For most mortals, having a baby isn't that melodramatic. But a lot of movies have been made about this universally relatable subject, most of which are crammed with cliches about eating pickles and ice cream in the middle of the night and making a mad dash to the hospital for some wacky delivery-room histrionics. With the new "Twilight" movie in theaters this weekend, here are five films about pregnancy that won't make you want to run to the toilet and vomit:

— "Rosemary's Baby" (1968): Still one of the scariest movies ever and a great example of writer-director Roman Polanski's ability to evoke a mesmerizingly dark, dangerous mood. Mia Farrow projects palpable fear as a young woman who's just moved into an old New York apartment with her actor husband (John Cassavetes) and soon gets pregnant. But the father isn't exactly who she expected it would be. That Farrow is so thin, with such prominent eyes, is startling in itself. Ruth Gordon won her only Academy Award for her deeply creepy supporting performance as the couple's nosy neighbor. She's both hilarious and haunting. And if this doesn't dissuade you from wanting a baby of your own, keep reading ...
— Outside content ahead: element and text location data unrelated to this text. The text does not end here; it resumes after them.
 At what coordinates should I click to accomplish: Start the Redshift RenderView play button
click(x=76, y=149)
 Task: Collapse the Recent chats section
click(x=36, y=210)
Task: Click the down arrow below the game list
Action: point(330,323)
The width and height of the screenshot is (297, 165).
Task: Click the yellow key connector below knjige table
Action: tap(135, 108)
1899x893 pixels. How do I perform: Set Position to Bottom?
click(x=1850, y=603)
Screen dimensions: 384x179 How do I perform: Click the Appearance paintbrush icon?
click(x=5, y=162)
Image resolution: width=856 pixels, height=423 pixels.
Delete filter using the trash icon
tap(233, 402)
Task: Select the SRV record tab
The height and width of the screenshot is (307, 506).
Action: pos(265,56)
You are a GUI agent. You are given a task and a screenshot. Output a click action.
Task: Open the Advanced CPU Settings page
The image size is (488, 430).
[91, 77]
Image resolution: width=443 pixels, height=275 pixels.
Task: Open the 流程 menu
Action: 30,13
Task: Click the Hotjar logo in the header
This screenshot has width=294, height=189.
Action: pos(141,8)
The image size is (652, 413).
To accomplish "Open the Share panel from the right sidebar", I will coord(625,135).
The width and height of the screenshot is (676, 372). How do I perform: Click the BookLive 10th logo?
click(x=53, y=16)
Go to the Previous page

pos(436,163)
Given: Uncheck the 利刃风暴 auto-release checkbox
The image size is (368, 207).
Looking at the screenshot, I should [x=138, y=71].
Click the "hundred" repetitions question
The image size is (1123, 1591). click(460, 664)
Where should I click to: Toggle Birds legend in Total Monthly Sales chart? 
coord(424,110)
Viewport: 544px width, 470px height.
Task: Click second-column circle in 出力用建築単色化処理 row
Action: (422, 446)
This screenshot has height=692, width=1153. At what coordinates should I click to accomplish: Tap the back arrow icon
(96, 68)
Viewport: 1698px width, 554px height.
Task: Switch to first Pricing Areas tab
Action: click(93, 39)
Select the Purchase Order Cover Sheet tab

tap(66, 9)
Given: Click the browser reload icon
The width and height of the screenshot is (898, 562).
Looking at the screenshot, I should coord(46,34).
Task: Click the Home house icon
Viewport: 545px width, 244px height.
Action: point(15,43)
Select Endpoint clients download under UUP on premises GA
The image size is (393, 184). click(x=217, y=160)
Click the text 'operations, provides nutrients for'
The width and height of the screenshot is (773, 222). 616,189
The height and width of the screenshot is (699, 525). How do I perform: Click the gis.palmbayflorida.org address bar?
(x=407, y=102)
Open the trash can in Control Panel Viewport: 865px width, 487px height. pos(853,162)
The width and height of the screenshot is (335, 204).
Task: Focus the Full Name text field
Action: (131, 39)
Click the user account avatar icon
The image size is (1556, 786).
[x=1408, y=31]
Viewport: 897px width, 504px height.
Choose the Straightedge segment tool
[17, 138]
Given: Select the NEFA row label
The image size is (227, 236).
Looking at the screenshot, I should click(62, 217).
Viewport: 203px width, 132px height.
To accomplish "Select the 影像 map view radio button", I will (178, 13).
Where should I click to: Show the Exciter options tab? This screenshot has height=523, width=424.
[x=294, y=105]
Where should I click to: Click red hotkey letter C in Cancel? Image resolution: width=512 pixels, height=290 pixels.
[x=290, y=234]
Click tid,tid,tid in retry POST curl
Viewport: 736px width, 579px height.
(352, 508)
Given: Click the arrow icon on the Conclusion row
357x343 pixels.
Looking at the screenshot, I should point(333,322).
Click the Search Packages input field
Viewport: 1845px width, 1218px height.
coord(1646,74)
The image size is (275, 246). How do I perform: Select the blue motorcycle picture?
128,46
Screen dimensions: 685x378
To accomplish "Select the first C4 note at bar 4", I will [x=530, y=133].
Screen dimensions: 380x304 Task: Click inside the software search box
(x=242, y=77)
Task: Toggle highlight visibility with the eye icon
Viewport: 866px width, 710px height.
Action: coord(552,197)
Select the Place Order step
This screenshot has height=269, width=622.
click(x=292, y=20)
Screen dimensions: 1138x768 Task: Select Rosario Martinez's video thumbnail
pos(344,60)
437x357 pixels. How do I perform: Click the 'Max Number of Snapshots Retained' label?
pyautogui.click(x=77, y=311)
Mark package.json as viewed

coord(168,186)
— "Away We Go" (2009): Maybe it was the hormones. I was four months' pregnant with my son when I saw this, and it repeatedly reduced me to a blubbering mess. But the story of a couple in their 30s on the brink of having their first child who travel North America searching for the best place to settle down is an honest, humorous and ultimately moving look at the prospect of a family growing from two members to three. John Krasinski and Maya Rudolph are lovely together, and while both comedians enjoy plenty of funny scenes, they also reveal an unexpected capacity for drama with effortless grace. This was also a nice change of pace for "American Beauty" director Sam Mendes; it's intimate and unadorned.

— "Knocked Up" (2007): I went kind of nuts for this movie, even though it came out more than two years before I'd have my own child, giving it four stars out of four. The Judd Apatow formula still seemed novel at this point, with its mixture of equal parts raunch and sentimentality. Yes, it's mainly about the totally mismatched Seth Rogen and Katherine Heigl as they struggle with an unplanned pregnancy after a drunken one-night stand. But it's the rapid-fire buddy banter between Rogen and his pals (played by future stars Jonah Hill and Jason Segel, among others), which is chock full of hilarious pop culture references, that gives the film its infectious energy.

— "Waitress" (2007): Even without its heartbreaking back story, this charming little indie would have been irresistible. Adrienne Shelly, who wrote, directed and costarred, was killed in her Manhattan apartment just before the film's Sundance premiere; knowing her fate makes watching the movie feel even more bittersweet. Keri Russell is radiant in this rare lead role as Jenna, a small-town Southern waitress famous for making the best pies around, with inventive ingredients and names inspired by whatever is going on in her life. When she gets pregnant after a rare drunken romp with her no-good husband, she finds herself resentful of this thing that has taken up residence in her body. Russell's scenes with Nathan Fillion as her OB/GYN are like something out of a '40s screwball comedy, but the ending will leave you in tears.

— "Juno" (2007): This was a good year for movies about having babies. "Juno" made as much of a star out of Ellen Page as it did screenwriter Diablo Cody, who created not just a character but an entirely original and specific way of speaking. (Cody won an original-screenplay Oscar in the process.) Juno MacGuff is the kind of teenager we all wish we could have been: quick-witted, frighteningly intelligent beyond her years and comfortable enough in her own skin to resist those incessant high-school pressures to conform, even as her body expands with an unplanned pregnancy. Page absolutely shines here; there's a lovely openness to her face, accessibility to her demeanor, even when she's being smart-alecky and cynical.